Bug 745960

Summary: [RFE] When task grows over limit (time, size...), reserve machine as-is for user to investigate
Product: [Retired] Beaker Reporter: David Kutálek <dkutalek>
Component: beahAssignee: Nick Coghlan <ncoghlan>
Status: CLOSED DUPLICATE QA Contact:
Severity: unspecified Docs Contact:
Priority: unspecified    
Version: 0.7CC: bpeck, dcallagh, llim, mcsontos, psplicha, rmancy, stl
Target Milestone: ---Keywords: FutureFeature, Reopened
Target Release: ---   
Hardware: Unspecified   
OS: Unspecified   
Whiteboard: Misc
Fixed In Version: Doc Type: Enhancement
Doc Text:
Story Points: ---
Clone Of: Environment:
Last Closed: 2013-04-15 05:17:08 UTC Type: ---
Regression: --- Mount Type: ---
Documentation: --- CRM:
Verified Versions: Category: ---
oVirt Team: --- RHEL 7.3 requirements from Atomic Host:
Cloudforms Team: --- Target Upstream Version:

Description David Kutálek 2011-10-13 14:13:57 UTC
Description of problem:

When some test fails in a way it cycle infinitely and/or grows its log files over limits, it is being handled by watchdogs. I do not know how these watchdogs work exactly, but often it means end of complete job in warning state.

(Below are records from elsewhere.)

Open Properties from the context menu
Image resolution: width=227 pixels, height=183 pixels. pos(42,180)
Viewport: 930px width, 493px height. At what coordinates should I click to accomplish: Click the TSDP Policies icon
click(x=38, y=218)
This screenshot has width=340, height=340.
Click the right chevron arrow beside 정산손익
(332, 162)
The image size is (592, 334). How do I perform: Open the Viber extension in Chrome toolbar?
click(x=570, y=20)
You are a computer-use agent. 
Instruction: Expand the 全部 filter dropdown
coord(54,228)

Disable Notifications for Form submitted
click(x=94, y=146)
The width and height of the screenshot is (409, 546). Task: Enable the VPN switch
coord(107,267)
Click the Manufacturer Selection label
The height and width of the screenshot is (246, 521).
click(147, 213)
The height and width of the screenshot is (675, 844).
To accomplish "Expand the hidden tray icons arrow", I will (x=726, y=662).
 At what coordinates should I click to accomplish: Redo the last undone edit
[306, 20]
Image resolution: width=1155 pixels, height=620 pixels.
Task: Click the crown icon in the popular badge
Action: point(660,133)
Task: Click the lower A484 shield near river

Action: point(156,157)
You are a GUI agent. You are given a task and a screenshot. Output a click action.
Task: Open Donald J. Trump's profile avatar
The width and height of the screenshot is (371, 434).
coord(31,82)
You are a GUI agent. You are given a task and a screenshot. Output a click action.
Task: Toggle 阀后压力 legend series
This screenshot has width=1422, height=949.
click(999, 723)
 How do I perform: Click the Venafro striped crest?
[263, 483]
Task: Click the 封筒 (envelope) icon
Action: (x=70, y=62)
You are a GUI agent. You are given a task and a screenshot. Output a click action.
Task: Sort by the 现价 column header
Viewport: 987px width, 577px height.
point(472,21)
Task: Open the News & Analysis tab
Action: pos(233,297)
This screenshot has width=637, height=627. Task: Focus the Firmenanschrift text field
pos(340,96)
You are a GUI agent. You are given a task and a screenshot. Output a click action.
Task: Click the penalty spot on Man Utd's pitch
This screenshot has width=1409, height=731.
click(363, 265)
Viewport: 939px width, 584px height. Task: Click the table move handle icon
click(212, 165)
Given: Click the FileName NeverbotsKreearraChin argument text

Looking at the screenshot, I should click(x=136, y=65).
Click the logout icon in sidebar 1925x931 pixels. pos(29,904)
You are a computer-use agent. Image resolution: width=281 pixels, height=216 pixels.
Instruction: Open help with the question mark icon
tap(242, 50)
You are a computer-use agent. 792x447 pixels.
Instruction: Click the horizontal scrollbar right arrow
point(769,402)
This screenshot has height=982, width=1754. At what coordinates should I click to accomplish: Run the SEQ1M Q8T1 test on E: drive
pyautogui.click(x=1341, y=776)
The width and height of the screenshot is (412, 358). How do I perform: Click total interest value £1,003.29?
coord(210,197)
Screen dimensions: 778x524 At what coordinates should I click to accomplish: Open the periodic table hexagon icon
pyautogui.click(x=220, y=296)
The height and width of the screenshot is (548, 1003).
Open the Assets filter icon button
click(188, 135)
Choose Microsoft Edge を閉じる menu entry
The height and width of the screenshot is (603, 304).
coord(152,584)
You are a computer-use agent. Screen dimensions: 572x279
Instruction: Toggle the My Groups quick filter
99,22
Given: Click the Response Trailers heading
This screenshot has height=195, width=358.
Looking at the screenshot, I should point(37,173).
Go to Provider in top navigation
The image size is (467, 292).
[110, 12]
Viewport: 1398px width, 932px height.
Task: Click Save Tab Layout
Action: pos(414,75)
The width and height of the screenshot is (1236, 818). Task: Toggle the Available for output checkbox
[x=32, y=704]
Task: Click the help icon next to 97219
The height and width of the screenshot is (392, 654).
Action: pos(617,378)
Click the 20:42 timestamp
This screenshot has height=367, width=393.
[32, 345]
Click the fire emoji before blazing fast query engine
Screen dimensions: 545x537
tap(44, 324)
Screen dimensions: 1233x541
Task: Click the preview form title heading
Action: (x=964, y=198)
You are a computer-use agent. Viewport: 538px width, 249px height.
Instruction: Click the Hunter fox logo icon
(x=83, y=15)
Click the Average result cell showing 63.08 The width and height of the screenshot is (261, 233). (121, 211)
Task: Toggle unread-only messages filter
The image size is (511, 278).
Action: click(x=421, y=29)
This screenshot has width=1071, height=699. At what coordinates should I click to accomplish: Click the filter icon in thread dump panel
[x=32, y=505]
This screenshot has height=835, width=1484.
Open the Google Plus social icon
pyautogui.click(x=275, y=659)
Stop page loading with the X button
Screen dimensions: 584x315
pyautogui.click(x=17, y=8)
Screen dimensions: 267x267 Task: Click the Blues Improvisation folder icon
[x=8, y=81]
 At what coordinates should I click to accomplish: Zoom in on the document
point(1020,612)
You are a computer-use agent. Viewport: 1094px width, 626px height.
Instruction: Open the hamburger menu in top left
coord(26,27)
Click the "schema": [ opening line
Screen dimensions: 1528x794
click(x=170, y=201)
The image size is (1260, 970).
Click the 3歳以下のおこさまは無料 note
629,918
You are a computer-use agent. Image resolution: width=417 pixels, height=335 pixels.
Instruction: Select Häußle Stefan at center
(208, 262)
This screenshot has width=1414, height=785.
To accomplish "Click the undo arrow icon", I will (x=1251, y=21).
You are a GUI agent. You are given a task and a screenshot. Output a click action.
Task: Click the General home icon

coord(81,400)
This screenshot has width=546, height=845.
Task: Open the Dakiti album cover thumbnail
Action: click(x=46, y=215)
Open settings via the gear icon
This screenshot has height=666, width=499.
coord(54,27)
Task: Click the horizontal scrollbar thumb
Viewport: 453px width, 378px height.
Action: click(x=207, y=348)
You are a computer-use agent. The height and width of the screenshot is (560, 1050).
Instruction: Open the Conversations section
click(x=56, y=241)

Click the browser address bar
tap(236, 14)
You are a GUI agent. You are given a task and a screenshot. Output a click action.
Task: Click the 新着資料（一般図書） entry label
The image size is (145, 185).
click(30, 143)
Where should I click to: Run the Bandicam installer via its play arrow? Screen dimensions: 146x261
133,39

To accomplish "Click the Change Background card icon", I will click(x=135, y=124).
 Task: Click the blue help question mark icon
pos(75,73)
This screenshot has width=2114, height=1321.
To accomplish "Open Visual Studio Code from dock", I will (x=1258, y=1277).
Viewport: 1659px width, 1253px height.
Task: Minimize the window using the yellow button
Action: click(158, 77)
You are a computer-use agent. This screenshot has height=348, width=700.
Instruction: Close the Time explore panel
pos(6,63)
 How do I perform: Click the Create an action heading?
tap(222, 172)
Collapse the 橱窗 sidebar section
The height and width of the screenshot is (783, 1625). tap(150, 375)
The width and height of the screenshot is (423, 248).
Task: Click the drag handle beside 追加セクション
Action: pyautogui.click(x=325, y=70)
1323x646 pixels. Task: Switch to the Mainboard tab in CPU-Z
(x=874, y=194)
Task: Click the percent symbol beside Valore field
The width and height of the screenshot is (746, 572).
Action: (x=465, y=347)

In better case rest is proccessed, but system may be in unexpected state.

I propose new (optional) behaviour of watchdog(s):
 - stop such a problematic task 
 - hold the system as is and run reservesys

This way I will be able to immediately catch bugs in my tasks and save beaker machine resources by not having to run whole job once more.

Version-Release number of selected component (if applicable):


How reproducible:


Steps to Reproduce:
1.
2.
3.
  
Actual results:


Expected results:


Additional info:

Comment 1 Nick Coghlan 2012-10-17 04:34:37 UTC
Bulk reassignment of issues as Bill has moved to another team.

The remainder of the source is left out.